Pixel coordinate grounding data

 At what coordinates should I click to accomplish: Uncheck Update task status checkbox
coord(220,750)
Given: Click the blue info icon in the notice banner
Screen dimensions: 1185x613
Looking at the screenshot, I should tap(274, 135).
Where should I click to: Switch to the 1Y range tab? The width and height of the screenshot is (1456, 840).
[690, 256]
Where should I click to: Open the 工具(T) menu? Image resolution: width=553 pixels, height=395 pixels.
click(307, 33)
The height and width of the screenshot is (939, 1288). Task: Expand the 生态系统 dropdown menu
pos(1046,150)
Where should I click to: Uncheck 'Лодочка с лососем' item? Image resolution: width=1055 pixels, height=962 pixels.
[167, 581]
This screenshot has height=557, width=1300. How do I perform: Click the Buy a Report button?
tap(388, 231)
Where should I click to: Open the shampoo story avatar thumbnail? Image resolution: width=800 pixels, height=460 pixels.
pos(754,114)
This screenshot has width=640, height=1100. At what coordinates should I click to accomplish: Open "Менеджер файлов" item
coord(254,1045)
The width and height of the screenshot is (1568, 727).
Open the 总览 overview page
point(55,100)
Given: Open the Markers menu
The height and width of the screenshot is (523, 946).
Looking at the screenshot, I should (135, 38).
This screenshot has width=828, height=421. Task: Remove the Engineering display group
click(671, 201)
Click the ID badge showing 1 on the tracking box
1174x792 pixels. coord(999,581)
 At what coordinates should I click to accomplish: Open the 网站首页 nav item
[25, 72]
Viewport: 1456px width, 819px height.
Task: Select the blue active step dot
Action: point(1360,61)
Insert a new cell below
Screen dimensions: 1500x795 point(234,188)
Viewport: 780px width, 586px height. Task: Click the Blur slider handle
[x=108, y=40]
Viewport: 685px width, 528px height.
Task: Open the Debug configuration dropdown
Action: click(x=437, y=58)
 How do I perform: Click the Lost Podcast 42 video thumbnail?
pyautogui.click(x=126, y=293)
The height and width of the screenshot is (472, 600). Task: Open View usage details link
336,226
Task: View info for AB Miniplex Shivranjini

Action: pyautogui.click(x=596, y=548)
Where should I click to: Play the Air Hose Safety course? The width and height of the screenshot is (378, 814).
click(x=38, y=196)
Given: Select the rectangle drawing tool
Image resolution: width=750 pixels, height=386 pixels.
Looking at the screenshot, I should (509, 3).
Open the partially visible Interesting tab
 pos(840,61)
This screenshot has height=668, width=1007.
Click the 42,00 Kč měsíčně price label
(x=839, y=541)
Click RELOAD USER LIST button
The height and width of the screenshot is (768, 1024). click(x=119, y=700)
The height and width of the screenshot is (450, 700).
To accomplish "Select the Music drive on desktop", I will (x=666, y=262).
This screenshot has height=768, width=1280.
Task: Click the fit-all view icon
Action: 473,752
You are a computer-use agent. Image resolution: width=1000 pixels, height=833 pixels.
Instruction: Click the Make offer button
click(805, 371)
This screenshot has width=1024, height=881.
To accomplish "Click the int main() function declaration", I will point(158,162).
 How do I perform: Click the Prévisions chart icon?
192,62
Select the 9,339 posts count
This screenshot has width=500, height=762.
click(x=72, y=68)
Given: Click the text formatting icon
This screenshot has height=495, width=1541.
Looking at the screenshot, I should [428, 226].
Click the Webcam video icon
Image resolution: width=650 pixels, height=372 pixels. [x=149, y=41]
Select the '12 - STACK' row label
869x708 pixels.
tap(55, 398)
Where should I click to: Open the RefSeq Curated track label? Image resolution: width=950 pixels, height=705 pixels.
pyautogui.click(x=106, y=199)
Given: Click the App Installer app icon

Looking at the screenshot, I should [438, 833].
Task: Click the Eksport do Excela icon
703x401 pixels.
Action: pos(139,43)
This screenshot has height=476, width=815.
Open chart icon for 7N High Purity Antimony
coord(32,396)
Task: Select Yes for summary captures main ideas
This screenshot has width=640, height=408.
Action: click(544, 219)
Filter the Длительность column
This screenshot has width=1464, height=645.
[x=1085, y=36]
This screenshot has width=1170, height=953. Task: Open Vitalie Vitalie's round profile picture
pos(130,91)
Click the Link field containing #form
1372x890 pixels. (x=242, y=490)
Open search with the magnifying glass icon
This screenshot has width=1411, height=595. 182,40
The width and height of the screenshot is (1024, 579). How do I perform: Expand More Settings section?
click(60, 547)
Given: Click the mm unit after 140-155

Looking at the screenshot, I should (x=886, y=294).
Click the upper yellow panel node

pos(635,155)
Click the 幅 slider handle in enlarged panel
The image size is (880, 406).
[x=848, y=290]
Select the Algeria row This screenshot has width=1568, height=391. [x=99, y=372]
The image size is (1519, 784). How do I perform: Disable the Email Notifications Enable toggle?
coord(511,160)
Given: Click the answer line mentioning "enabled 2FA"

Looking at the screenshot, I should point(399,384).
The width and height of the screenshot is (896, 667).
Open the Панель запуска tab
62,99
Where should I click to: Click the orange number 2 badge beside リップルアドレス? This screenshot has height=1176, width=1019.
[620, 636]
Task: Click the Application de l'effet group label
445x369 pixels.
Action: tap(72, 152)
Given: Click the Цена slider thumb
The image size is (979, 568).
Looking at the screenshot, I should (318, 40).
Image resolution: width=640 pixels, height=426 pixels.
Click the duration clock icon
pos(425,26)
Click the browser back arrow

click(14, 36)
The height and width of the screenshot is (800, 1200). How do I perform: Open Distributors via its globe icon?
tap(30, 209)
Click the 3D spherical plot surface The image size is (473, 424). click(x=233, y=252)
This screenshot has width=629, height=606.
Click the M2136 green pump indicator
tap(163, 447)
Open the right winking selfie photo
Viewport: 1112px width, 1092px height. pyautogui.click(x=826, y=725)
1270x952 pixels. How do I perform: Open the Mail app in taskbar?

WHAT YOU WILL DO: The records must each be output verbatim, with nothing left out.

RESPONSE:
 At what coordinates should I click to accomplish: Uncheck Update task status checkbox
coord(220,750)
Given: Click the blue info icon in the notice banner
Screen dimensions: 1185x613
Looking at the screenshot, I should tap(274, 135).
Where should I click to: Switch to the 1Y range tab? The width and height of the screenshot is (1456, 840).
[690, 256]
Where should I click to: Open the 工具(T) menu? Image resolution: width=553 pixels, height=395 pixels.
click(307, 33)
The height and width of the screenshot is (939, 1288). Task: Expand the 生态系统 dropdown menu
pos(1046,150)
Where should I click to: Uncheck 'Лодочка с лососем' item? Image resolution: width=1055 pixels, height=962 pixels.
[167, 581]
This screenshot has height=557, width=1300. How do I perform: Click the Buy a Report button?
tap(388, 231)
Where should I click to: Open the shampoo story avatar thumbnail? Image resolution: width=800 pixels, height=460 pixels.
pos(754,114)
This screenshot has width=640, height=1100. At what coordinates should I click to accomplish: Open "Менеджер файлов" item
coord(254,1045)
The width and height of the screenshot is (1568, 727).
Open the 总览 overview page
point(55,100)
Given: Open the Markers menu
The height and width of the screenshot is (523, 946).
Looking at the screenshot, I should (135, 38).
This screenshot has width=828, height=421. Task: Remove the Engineering display group
click(671, 201)
Click the ID badge showing 1 on the tracking box
1174x792 pixels. coord(999,581)
 At what coordinates should I click to accomplish: Open the 网站首页 nav item
[25, 72]
Viewport: 1456px width, 819px height.
Task: Select the blue active step dot
Action: point(1360,61)
Insert a new cell below
Screen dimensions: 1500x795 point(234,188)
Viewport: 780px width, 586px height. Task: Click the Blur slider handle
[x=108, y=40]
Viewport: 685px width, 528px height.
Task: Open the Debug configuration dropdown
Action: click(x=437, y=58)
 How do I perform: Click the Lost Podcast 42 video thumbnail?
pyautogui.click(x=126, y=293)
The height and width of the screenshot is (472, 600). Task: Open View usage details link
336,226
Task: View info for AB Miniplex Shivranjini

Action: pyautogui.click(x=596, y=548)
Where should I click to: Play the Air Hose Safety course? The width and height of the screenshot is (378, 814).
click(x=38, y=196)
Given: Select the rectangle drawing tool
Image resolution: width=750 pixels, height=386 pixels.
Looking at the screenshot, I should (509, 3).
Open the partially visible Interesting tab
 pos(840,61)
This screenshot has height=668, width=1007.
Click the 42,00 Kč měsíčně price label
(x=839, y=541)
Click RELOAD USER LIST button
The height and width of the screenshot is (768, 1024). click(x=119, y=700)
The height and width of the screenshot is (450, 700).
To accomplish "Select the Music drive on desktop", I will (x=666, y=262).
This screenshot has height=768, width=1280.
Task: Click the fit-all view icon
Action: 473,752
You are a computer-use agent. Image resolution: width=1000 pixels, height=833 pixels.
Instruction: Click the Make offer button
click(805, 371)
This screenshot has width=1024, height=881.
To accomplish "Click the int main() function declaration", I will point(158,162).
 How do I perform: Click the Prévisions chart icon?
192,62
Select the 9,339 posts count
This screenshot has width=500, height=762.
click(x=72, y=68)
Given: Click the text formatting icon
This screenshot has height=495, width=1541.
Looking at the screenshot, I should [428, 226].
Click the Webcam video icon
Image resolution: width=650 pixels, height=372 pixels. [x=149, y=41]
Select the '12 - STACK' row label
869x708 pixels.
tap(55, 398)
Where should I click to: Open the RefSeq Curated track label? Image resolution: width=950 pixels, height=705 pixels.
pyautogui.click(x=106, y=199)
Given: Click the App Installer app icon

Looking at the screenshot, I should [438, 833].
Task: Click the Eksport do Excela icon
703x401 pixels.
Action: pos(139,43)
This screenshot has height=476, width=815.
Open chart icon for 7N High Purity Antimony
coord(32,396)
Task: Select Yes for summary captures main ideas
This screenshot has width=640, height=408.
Action: click(544, 219)
Filter the Длительность column
This screenshot has width=1464, height=645.
[x=1085, y=36]
This screenshot has width=1170, height=953. Task: Open Vitalie Vitalie's round profile picture
pos(130,91)
Click the Link field containing #form
1372x890 pixels. (x=242, y=490)
Open search with the magnifying glass icon
This screenshot has width=1411, height=595. 182,40
The width and height of the screenshot is (1024, 579). How do I perform: Expand More Settings section?
click(60, 547)
Given: Click the mm unit after 140-155

Looking at the screenshot, I should (x=886, y=294).
Click the upper yellow panel node

pos(635,155)
Click the 幅 slider handle in enlarged panel
The image size is (880, 406).
[x=848, y=290]
Select the Algeria row This screenshot has width=1568, height=391. [x=99, y=372]
The image size is (1519, 784). How do I perform: Disable the Email Notifications Enable toggle?
coord(511,160)
Given: Click the answer line mentioning "enabled 2FA"

Looking at the screenshot, I should point(399,384).
The width and height of the screenshot is (896, 667).
Open the Панель запуска tab
62,99
Where should I click to: Click the orange number 2 badge beside リップルアドレス? This screenshot has height=1176, width=1019.
[620, 636]
Task: Click the Application de l'effet group label
445x369 pixels.
Action: tap(72, 152)
Given: Click the Цена slider thumb
The image size is (979, 568).
Looking at the screenshot, I should (318, 40).
Image resolution: width=640 pixels, height=426 pixels.
Click the duration clock icon
pos(425,26)
Click the browser back arrow

click(14, 36)
The height and width of the screenshot is (800, 1200). How do I perform: Open Distributors via its globe icon?
tap(30, 209)
Click the 3D spherical plot surface The image size is (473, 424). click(x=233, y=252)
This screenshot has width=629, height=606.
Click the M2136 green pump indicator
tap(163, 447)
Open the right winking selfie photo
Viewport: 1112px width, 1092px height. pyautogui.click(x=826, y=725)
1270x952 pixels. How do I perform: Open the Mail app in taskbar?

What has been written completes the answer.